Aller au contenu

Token Cross Service Relay Attack

Ce contenu n’est pas encore disponible dans votre langue.

SeverityHigh
Classifications
OWASP CategoryOWASP API2:2023 Broken Authentication

A vulnerability arises when a JSON Web Token (JWT) is signed by the same service (e.g., a social identity provider) but the receiving application doesn’t verify the iss (issuer) and/or the aud (audience) claims.

Many identity providers use the same signing key pair for all their clients. If an application only verifies the signature but not the aud claim, an attacker can create their own project with the same provider, get a validly signed token for their own project, and “relay” it to the victim application. The victim application will see a valid signature from a trusted provider and wrongly accept the token.

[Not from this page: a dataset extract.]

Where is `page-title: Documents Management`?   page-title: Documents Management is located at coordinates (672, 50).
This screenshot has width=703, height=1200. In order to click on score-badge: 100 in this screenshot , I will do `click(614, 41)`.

Most social identity providers (Google, Facebook, Microsoft, Apple) use shared key pairs. You must verify the aud claim to ensure the token was intended for your application.

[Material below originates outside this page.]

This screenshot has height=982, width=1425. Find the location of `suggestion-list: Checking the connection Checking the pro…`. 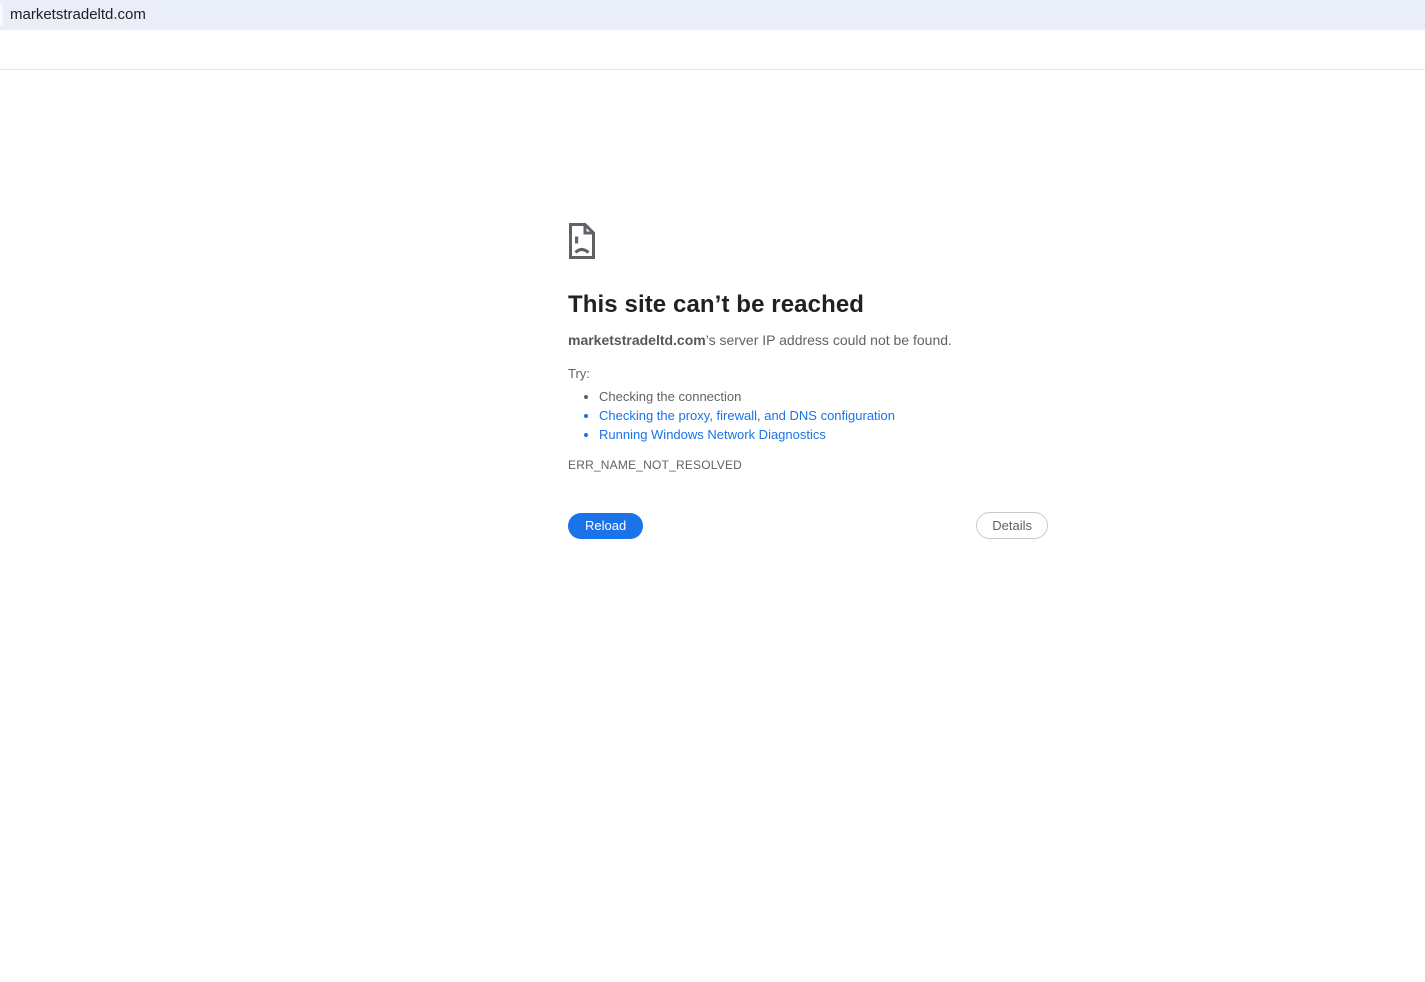

suggestion-list: Checking the connection Checking the pro… is located at coordinates (808, 416).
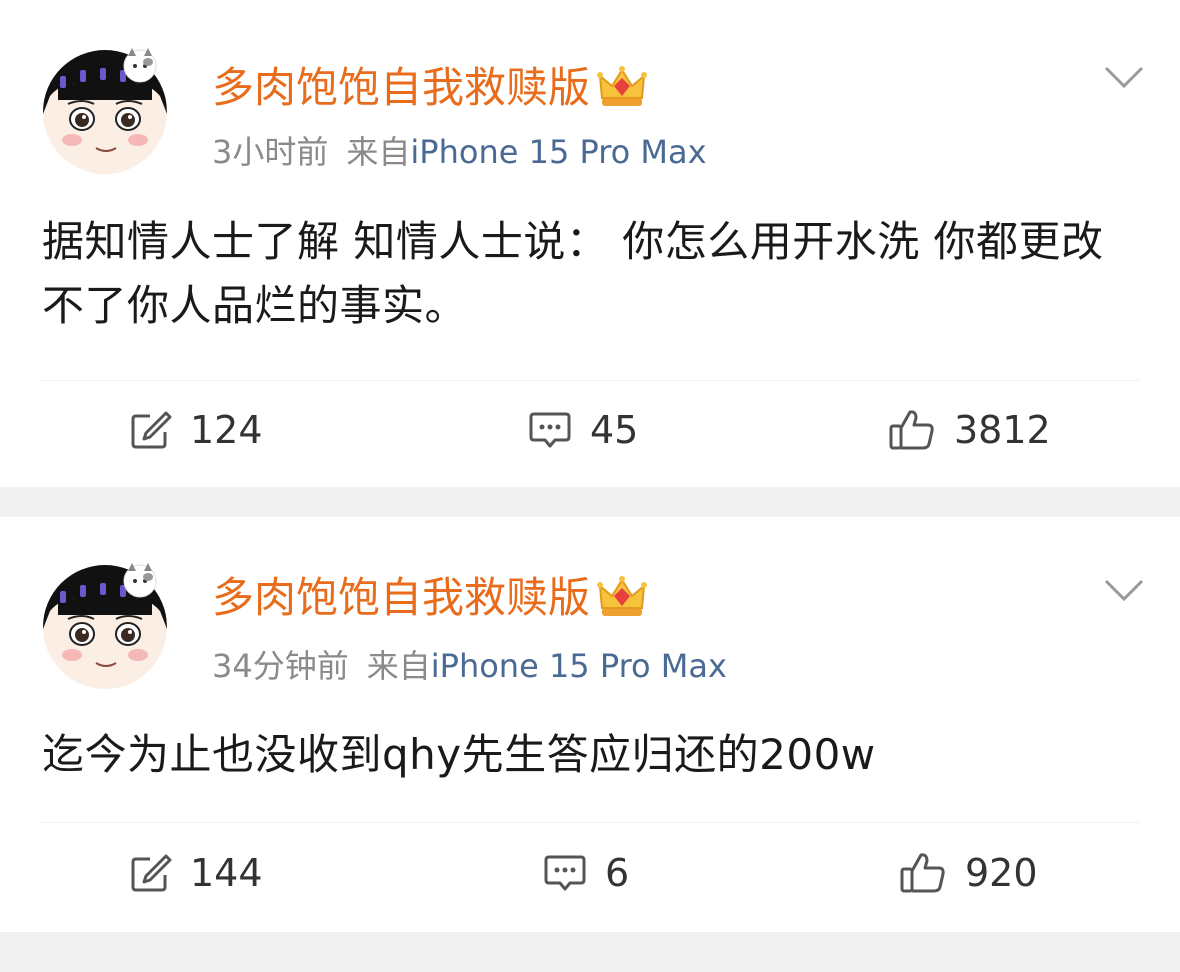  I want to click on repost-count: 124, so click(226, 430).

Services like Firebase or Google Identity Platform also use shared keys. Both iss and aud must be verified.

An attacker creates a project on the same provider as the victim and obtains a token:

{
"iss": "https://accounts.google.com",
"aud": "attacker-project-id.apps.googleusercontent.com",
"sub": "user-to-impersonate",
"email": "victim@example.com"
}

If the victim application (with client_id = victim-project-id) only checks that the token is signed by Google, it will accept this token, allowing the attacker to impersonate the victim.

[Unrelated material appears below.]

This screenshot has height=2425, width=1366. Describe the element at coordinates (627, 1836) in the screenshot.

You can use jwtop decode to inspect the iss and aud claims of tokens you receive:

Terminal window
jwtop decode [token]

To test for this vulnerability:

  1. Create a second project with the same identity provider.
  2. Obtain a valid token for that second project.
  3. Send it to your original project’s API.
  4. If the API accepts the request, it is vulnerable to cross-service relay attacks.

An attacker can impersonate any user who has an account with the shared identity provider. This leads to full account takeover and unauthorized access.

  • Verify the iss claim: Ensure it matches the expected issuer URL.
  • Verify the aud claim: Ensure it matches your application’s Client ID or identifier.
  • Use standard libraries: Most JWT libraries provide built-in support for verifying these claims. Ensure they are enabled and configured correctly.